Bezeichnend für diesen Trend: Das Land Baden-Württemberg übernimmt Büroflächen, die vormals von der Industrie genutzt wurden. Die bereits seit einigen Jahren anhaltende strukturelle Schwächephase der deutschen Industrie trifft eine produktionslastige Region wie Stuttgart auch in der Assetklasse Büro, was am Beispiel der Automobilindustrie besonders deutlich wird. Im Schnitt der vergangenen zehn Jahre waren Autohersteller und Zulieferer für ein Fünftel des jährlichen Stuttgarter Büroumsatzes verantwortlich. Der Vergleich der ersten fünf Jahre (2015-2019), in denen der jährliche Büroflächenumsatzanteil bei 30 Prozent lag, mit den letzten fünf Jahren (2020-2024) und einem Anteil von nur noch drei Prozent, zeigt diese Entwicklung sehr eindrucksvoll.
Geringes Neubauvolumen, aber nach wie vor gute Vorvermietung von Neubauobjekten
Die Fertigstellungsstatistik der ersten drei Monate lässt noch kein klares Bild erkennen. Mit nur knapp 160.000 m² kamen rund 60 Prozent weniger Neubaufläche auf die Märkte der sieben Metropolen als im Vorjahresquartal. Die Streuung über die Städte ist allerdings extrem. So verzeichnete Hamburg fast eine Verzehnfachung, während in München, Berlin, Frankfurt am Main und Stuttgart zwischen 71 und 86 Prozent weniger Neubaufläche realisiert wurde. Das Fertigstellungsvolumen fällt zwar relativ niedrig aus, dennoch waren zum Zeitpunkt der Fertigstellung noch mehr als 60 Prozent nicht vermietet. Das ist ein etwas höherer Wert als in der Vergangenheit, der sich allerdings im weiteren Verlauf des Jahres auch wieder reduzieren wird, denn von den etwas mehr als einer Million m², die noch für die nächsten Quartale erwartet werden, sind nur noch 40 Prozent verfügbar.

********

#### Aufgaben
- a) Fass den Absatz, der mit „Die Fertigstellungsstatistik der ersten drei Monate“ beginnt, als kurze Stichpunktliste zusammen. Die wichtigsten Fakten aus dem Text zum Büromarkt sollen erhalten bleiben.
- b) Wie hoch war laut dem Text zum Büromarkt der jährliche Anteil von Autoherstellern und Zulieferern am Stuttgarter Büroflächenumsatz in den Jahren 2020 bis 2024?
- c) Schreib den Text zum Büromarkt nach seinem letzten Satz weiter.

#### Einträge dazu, wo Elemente zu sehen sind
********

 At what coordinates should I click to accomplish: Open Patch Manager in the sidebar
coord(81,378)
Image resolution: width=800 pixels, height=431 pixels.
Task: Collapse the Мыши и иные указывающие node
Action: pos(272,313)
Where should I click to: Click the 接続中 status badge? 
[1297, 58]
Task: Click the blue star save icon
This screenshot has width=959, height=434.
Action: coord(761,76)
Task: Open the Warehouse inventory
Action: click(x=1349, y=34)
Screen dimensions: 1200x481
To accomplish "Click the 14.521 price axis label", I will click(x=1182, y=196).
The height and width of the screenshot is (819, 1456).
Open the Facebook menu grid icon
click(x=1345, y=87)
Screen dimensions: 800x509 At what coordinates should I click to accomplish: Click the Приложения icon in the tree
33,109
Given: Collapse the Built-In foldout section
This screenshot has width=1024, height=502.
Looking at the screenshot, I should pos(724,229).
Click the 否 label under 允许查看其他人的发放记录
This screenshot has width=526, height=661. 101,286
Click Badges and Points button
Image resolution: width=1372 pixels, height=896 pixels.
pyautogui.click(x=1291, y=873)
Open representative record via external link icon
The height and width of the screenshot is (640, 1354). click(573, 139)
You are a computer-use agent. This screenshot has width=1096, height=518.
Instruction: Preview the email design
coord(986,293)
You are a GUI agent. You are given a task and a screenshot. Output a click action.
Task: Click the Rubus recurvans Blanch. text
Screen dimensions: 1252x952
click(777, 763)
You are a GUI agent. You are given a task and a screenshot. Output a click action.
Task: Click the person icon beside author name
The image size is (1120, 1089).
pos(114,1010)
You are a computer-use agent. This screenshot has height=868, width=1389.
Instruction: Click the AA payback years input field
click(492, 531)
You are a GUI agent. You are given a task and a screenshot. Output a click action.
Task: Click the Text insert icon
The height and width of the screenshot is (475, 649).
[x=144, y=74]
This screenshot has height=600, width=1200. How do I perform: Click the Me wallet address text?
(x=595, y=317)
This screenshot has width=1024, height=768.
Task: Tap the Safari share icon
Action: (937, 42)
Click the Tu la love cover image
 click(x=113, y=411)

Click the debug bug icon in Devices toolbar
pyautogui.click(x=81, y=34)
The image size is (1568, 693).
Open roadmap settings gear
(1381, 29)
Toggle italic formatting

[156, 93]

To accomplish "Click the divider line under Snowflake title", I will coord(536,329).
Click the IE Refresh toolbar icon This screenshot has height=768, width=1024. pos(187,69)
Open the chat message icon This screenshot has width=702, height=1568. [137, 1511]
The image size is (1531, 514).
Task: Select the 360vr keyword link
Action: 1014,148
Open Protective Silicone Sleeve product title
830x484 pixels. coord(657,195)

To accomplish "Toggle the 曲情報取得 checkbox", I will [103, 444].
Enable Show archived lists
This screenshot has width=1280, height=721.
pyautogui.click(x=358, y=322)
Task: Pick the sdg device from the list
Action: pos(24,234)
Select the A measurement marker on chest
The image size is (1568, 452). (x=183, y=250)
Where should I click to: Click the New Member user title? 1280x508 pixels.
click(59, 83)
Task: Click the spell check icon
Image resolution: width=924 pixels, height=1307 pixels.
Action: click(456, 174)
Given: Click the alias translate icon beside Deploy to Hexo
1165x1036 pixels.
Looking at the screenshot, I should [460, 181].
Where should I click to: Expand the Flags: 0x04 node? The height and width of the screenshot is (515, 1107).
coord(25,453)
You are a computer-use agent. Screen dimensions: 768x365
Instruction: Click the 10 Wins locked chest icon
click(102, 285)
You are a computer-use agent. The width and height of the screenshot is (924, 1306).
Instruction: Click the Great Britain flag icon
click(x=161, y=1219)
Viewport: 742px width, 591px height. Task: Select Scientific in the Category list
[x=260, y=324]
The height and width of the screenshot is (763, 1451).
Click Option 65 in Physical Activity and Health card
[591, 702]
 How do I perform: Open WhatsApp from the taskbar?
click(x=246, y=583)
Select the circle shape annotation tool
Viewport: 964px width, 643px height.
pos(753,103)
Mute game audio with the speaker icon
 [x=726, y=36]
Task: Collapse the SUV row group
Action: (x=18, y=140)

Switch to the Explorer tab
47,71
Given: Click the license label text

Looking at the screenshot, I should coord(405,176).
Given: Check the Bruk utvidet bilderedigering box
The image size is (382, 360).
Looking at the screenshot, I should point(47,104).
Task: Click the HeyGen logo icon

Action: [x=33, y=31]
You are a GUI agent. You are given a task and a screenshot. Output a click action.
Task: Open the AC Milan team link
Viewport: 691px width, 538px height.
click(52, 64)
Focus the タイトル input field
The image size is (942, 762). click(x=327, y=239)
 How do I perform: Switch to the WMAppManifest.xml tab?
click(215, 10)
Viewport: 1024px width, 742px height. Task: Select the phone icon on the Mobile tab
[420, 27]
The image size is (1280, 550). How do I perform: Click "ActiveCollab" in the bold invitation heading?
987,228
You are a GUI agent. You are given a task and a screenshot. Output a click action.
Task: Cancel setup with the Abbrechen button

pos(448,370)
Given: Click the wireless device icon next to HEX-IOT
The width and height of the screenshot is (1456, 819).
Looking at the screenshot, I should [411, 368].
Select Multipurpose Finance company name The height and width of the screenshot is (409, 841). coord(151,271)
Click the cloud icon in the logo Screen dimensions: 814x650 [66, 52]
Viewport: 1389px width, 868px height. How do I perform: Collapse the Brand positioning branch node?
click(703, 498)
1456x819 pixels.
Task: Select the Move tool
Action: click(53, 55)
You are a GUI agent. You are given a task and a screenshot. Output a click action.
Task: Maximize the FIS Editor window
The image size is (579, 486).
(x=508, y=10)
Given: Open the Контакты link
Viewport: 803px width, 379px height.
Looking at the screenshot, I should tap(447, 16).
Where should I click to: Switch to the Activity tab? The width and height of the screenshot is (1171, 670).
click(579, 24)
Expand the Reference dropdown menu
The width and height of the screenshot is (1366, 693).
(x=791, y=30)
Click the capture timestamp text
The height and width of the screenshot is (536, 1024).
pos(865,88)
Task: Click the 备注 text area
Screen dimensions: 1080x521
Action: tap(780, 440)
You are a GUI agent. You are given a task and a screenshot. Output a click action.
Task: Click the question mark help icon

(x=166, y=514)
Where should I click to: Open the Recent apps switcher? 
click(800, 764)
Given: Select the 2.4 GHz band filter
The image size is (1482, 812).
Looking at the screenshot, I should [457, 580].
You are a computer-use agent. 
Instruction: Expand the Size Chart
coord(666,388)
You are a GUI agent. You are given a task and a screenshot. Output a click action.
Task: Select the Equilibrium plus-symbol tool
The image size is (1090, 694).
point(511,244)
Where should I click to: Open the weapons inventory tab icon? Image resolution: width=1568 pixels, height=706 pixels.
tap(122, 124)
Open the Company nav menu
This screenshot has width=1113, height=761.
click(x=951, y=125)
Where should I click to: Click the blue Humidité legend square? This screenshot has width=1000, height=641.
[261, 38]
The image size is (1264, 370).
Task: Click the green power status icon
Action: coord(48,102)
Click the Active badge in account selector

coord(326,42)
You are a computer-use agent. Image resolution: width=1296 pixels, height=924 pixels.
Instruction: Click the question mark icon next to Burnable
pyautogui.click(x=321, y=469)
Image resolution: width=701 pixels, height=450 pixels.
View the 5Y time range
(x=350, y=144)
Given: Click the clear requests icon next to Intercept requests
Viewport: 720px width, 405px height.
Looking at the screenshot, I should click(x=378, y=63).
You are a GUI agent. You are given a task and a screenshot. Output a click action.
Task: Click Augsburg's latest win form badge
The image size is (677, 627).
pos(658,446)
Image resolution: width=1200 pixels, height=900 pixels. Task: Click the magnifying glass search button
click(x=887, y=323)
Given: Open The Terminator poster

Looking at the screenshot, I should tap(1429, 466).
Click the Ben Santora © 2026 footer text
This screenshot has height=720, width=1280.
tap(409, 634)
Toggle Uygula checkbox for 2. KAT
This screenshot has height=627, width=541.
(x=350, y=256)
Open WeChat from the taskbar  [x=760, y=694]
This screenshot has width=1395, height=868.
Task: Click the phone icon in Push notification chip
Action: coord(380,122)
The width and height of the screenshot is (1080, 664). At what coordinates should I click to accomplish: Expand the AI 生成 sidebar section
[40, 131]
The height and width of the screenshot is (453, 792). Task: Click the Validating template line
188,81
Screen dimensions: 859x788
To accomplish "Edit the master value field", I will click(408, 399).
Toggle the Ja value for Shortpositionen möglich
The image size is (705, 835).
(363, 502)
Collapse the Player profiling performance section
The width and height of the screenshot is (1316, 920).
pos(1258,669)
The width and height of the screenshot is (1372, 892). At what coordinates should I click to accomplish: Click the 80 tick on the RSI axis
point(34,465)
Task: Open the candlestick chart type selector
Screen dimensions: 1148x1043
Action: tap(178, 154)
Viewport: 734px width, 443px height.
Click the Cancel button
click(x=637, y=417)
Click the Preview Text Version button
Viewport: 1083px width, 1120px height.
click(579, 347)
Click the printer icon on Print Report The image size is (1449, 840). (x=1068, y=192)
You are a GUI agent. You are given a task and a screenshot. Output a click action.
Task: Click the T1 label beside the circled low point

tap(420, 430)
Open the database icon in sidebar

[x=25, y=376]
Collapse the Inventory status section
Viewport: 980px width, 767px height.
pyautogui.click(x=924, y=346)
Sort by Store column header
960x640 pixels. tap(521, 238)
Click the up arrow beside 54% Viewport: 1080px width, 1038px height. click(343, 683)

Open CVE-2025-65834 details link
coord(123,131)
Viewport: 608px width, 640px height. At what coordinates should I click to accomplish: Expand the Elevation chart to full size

********

#### Lösungen
- a)
- Im ersten Quartal wurden in den sieben Metropolen nur knapp 160.000 m² Neubaufläche fertig, rund 60 Prozent weniger als im Vorjahresquartal.
- Die Unterschiede zwischen den Städten sind extrem: In Hamburg hat sich das Volumen fast verzehnfacht. In München, Berlin, Frankfurt am Main und Stuttgart wurde 71 bis 86 Prozent weniger gebaut.
- Bei Fertigstellung waren über 60 Prozent der Flächen noch nicht vermietet, etwas mehr als früher.
- Dieser Wert wird im Lauf des Jahres wieder sinken: Von gut einer Million m², die noch erwartet werden, sind nur noch 40 Prozent verfügbar.

- b) Er lag bei nur noch drei Prozent.

- c)
Helge Scheunemann analysiert: „Insgesamt ergibt sich damit für das Jahr 2025 ein Fertigstellungsvolumen von 1,19 Millionen m², etwa 200.000 m² weniger als noch vor drei Monaten prognostiziert. Auch für 2026 haben sich die anvisierten Fertigstellungen im gleichen Betrachtungszeitraum um rund 100.000 m² reduziert. Das heißt auch, dass nach wie vor Projekte, wenn auch etwas weniger, verschoben oder gestoppt werden.“
Mit der oben skizzierten Stimmungsaufhellung im Bausektor sollte sich auch im Gewerbesektor die Planungs- und Realisierungssicherheit wieder erhöhen. Zudem hat sich der Anstieg der Baukosten für Büroimmobilien im vierten Quartal 2024 verlangsamt. Der entsprechende Wert lag bei nur noch 0,5 Prozent.
Leerstände steigen stärker – Investitions- und Umnutzungsdruck für Bestand nimmt zu
Die Leerstände in den sieben Immobilienhochburgen wachsen auch im ersten Quartal weiter. Mittlerweile beläuft sich das kurzfristig zur Verfügung stehende Flächenangebot auf mehr als 7,3 Millionen m², entsprechend einer Leerstandsquote von 7,4 Prozent. Diese erreichte damit den höchsten Stand seit 2014 und liegt nun auch deutlich über einer „gesunden“ Leerstandsquote von um die fünf Prozent. Der Anstieg hat sich nochmals beschleunigt und im Zwölfmonatsvergleich hat sich das Volumen um 24 Prozent erhöht.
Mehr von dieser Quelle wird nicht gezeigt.